═════ PROVIDED RECORDS
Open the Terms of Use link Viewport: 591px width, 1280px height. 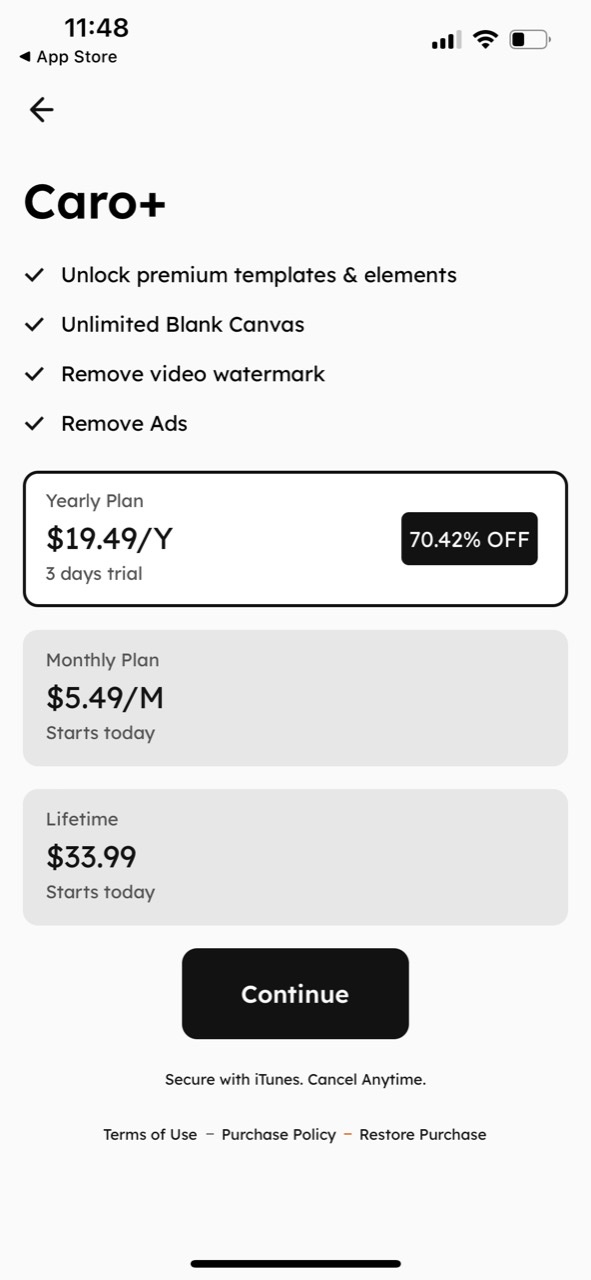tap(150, 1134)
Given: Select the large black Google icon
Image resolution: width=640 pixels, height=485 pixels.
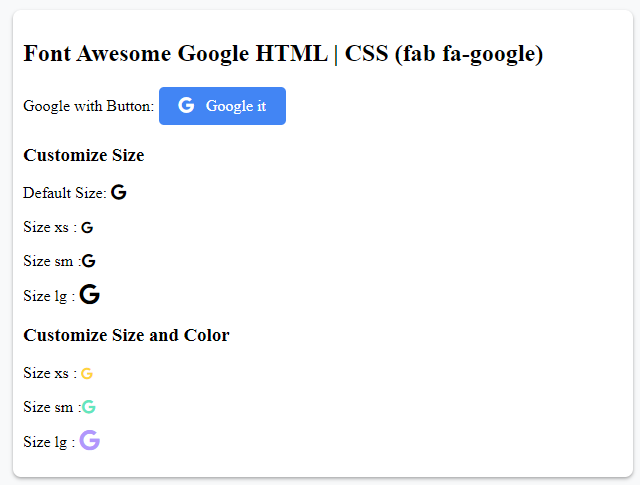Looking at the screenshot, I should (x=90, y=294).
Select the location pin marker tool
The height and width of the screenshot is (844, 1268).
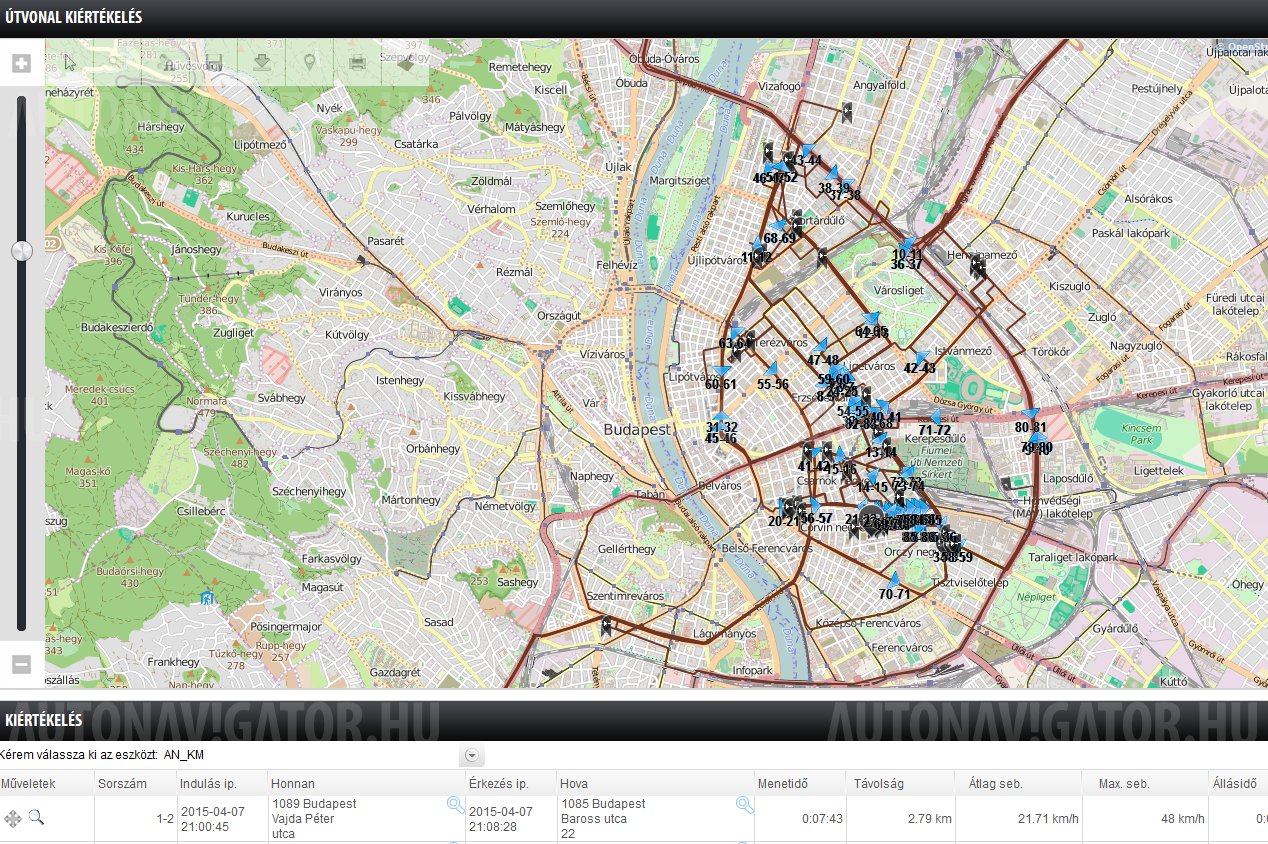tap(310, 62)
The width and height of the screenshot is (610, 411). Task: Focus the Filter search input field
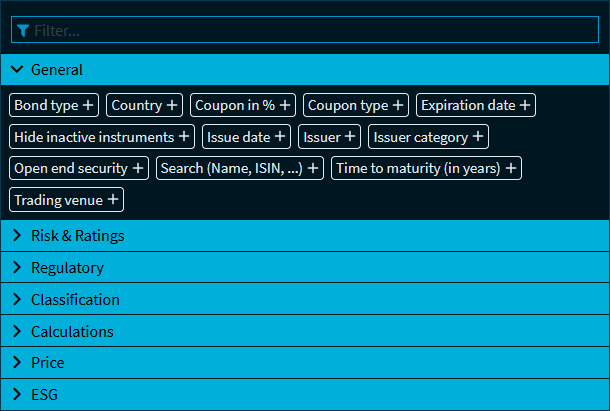[x=310, y=31]
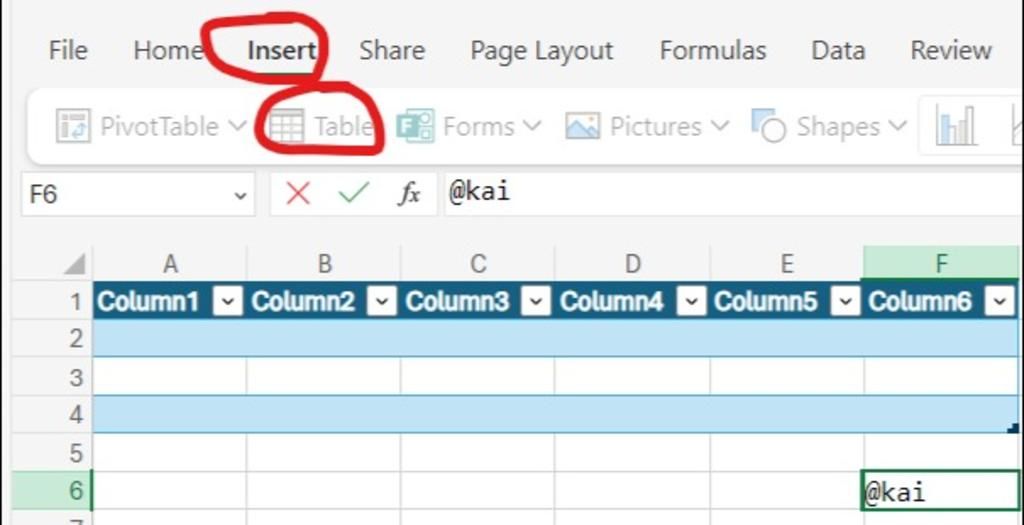1024x525 pixels.
Task: Open the File menu
Action: coord(68,51)
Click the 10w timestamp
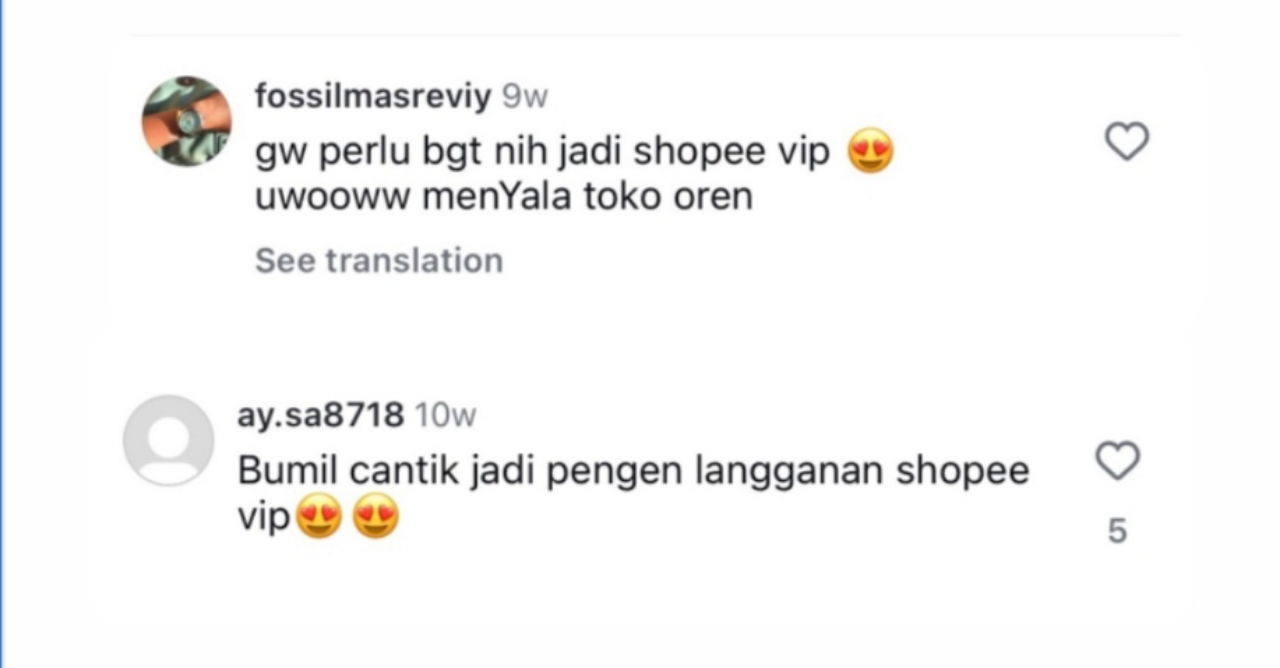Screen dimensions: 1280x668 [x=446, y=415]
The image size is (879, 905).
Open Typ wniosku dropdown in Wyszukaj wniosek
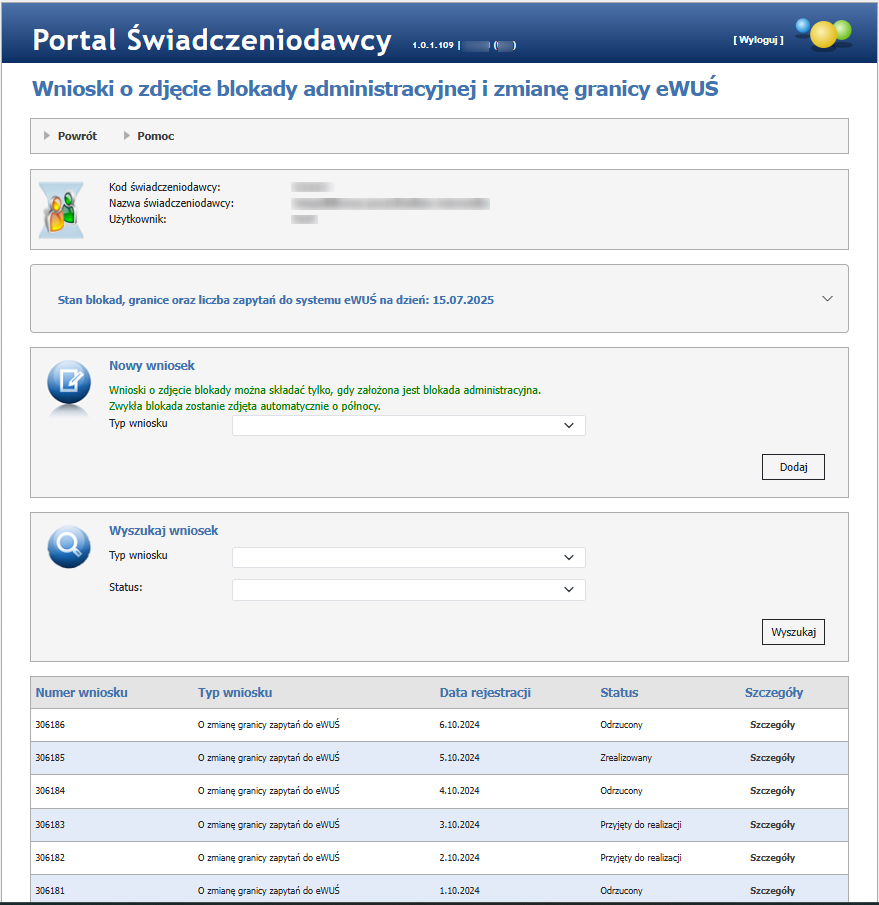click(408, 558)
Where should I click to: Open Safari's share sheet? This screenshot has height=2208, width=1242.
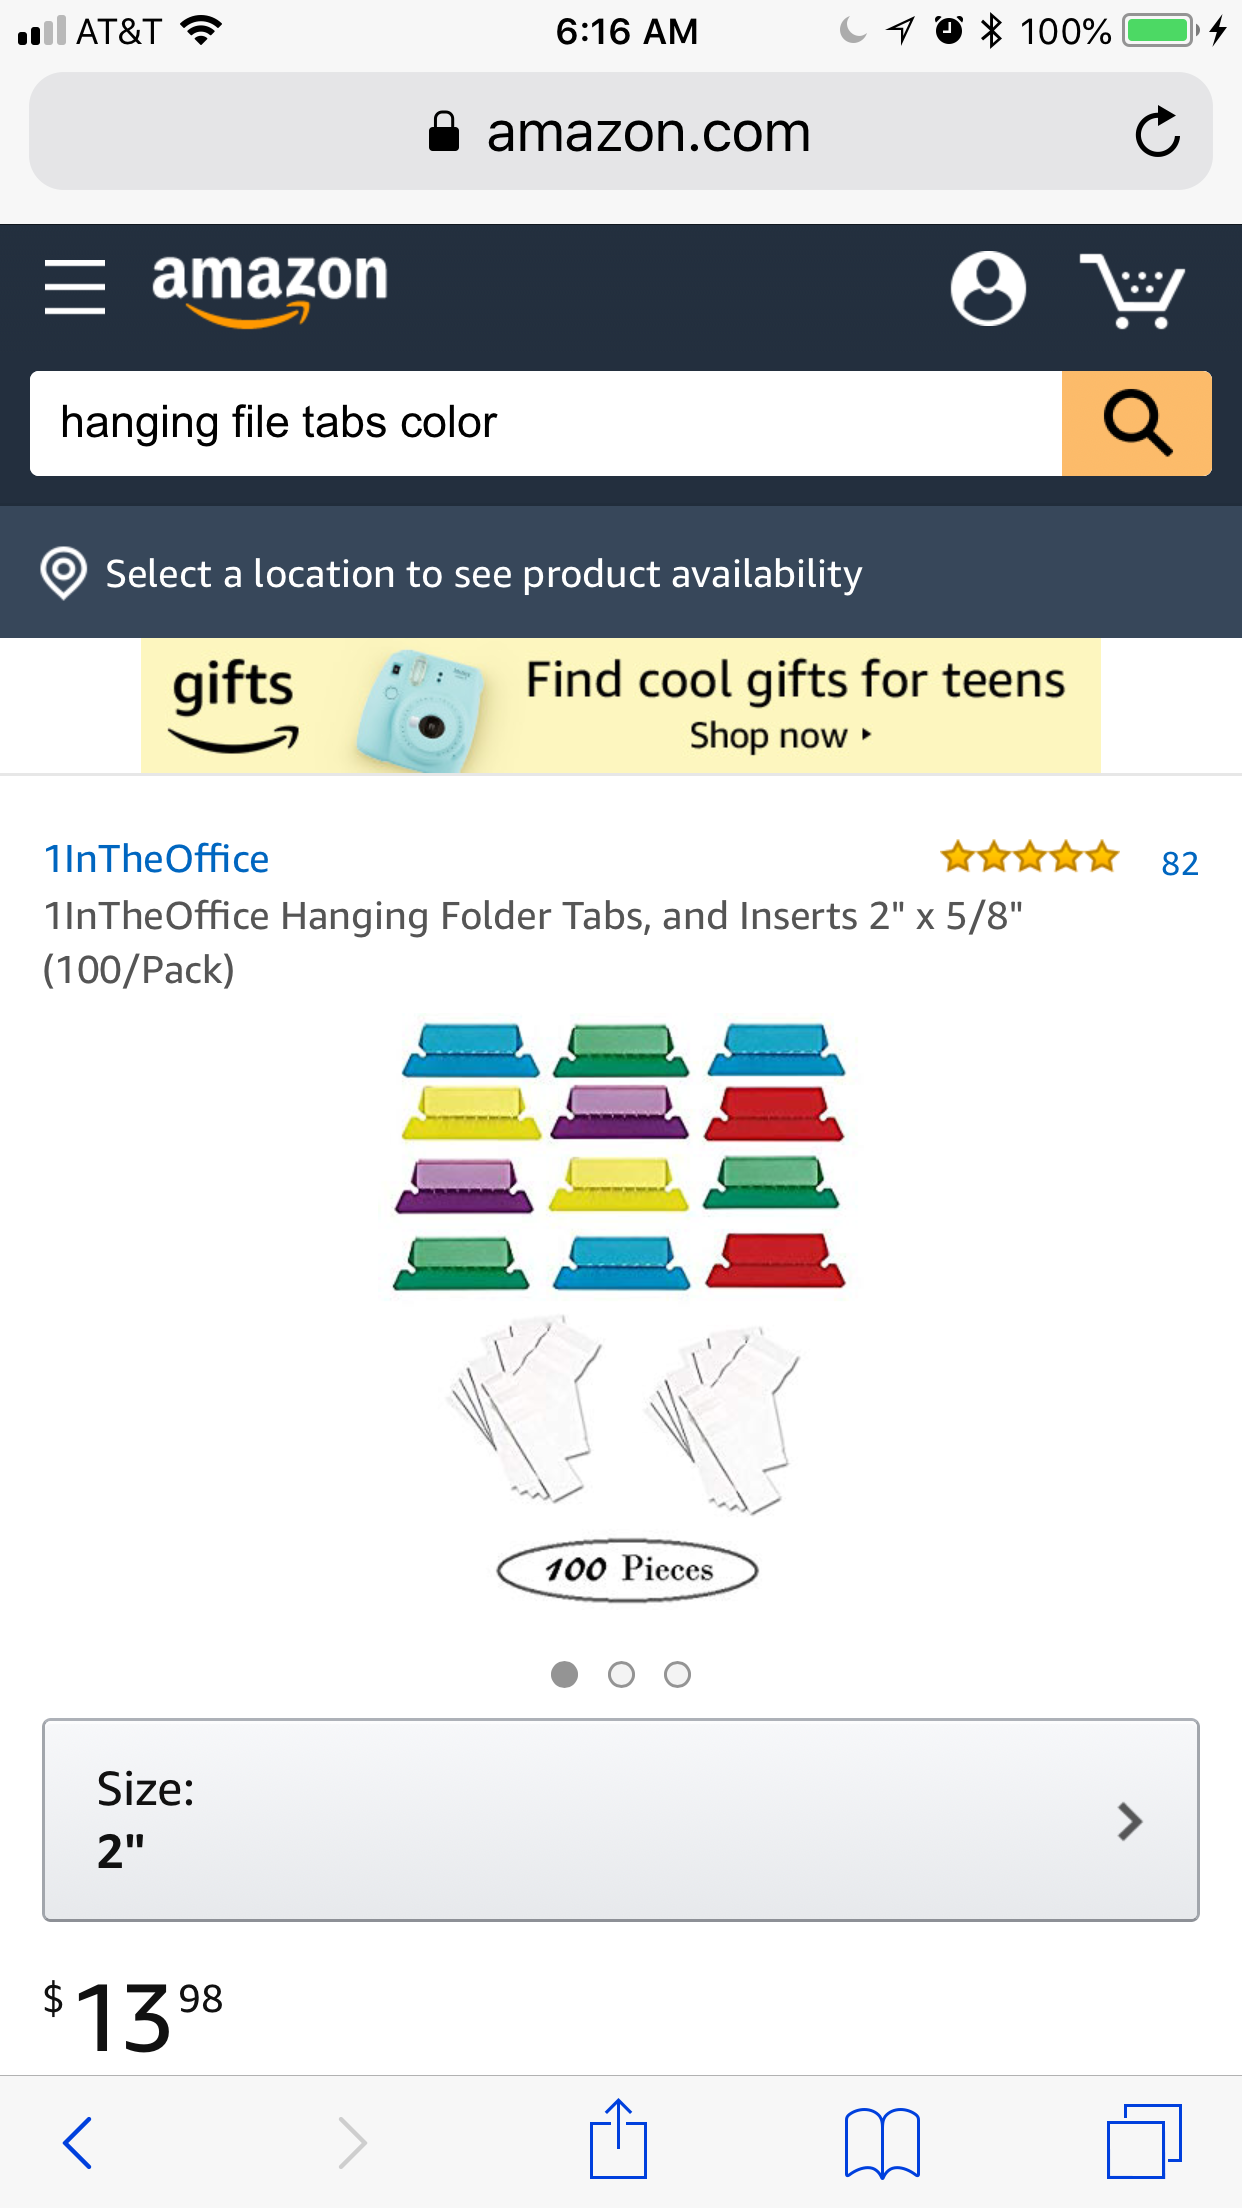coord(618,2140)
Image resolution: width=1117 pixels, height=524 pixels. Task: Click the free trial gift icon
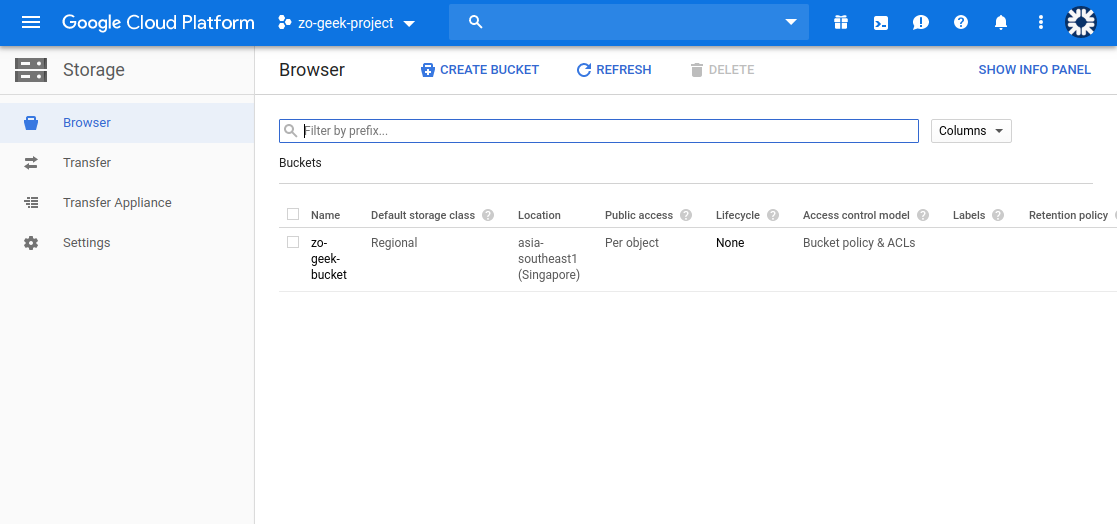pos(841,22)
══════════
* [WORK TASK]
Give back, exactly and with nothing added, the lines from the line with "Select the location pin marker tool" through the final line of the data, both included; leave pictures out.

* [FINISHED TASK]
Select the location pin marker tool
The height and width of the screenshot is (844, 1268).
tap(310, 62)
The width and height of the screenshot is (610, 411). Task: Focus the Filter search input field
[x=310, y=31]
1024x525 pixels.
Task: Open the File menu
Action: coord(68,51)
Click the 10w timestamp
Screen dimensions: 1280x668 [x=446, y=415]
The image size is (879, 905).
Open Typ wniosku dropdown in Wyszukaj wniosek
click(408, 558)
Where should I click to: Open Safari's share sheet? This screenshot has height=2208, width=1242.
coord(618,2140)
Image resolution: width=1117 pixels, height=524 pixels. Task: Click the free trial gift icon
pos(841,22)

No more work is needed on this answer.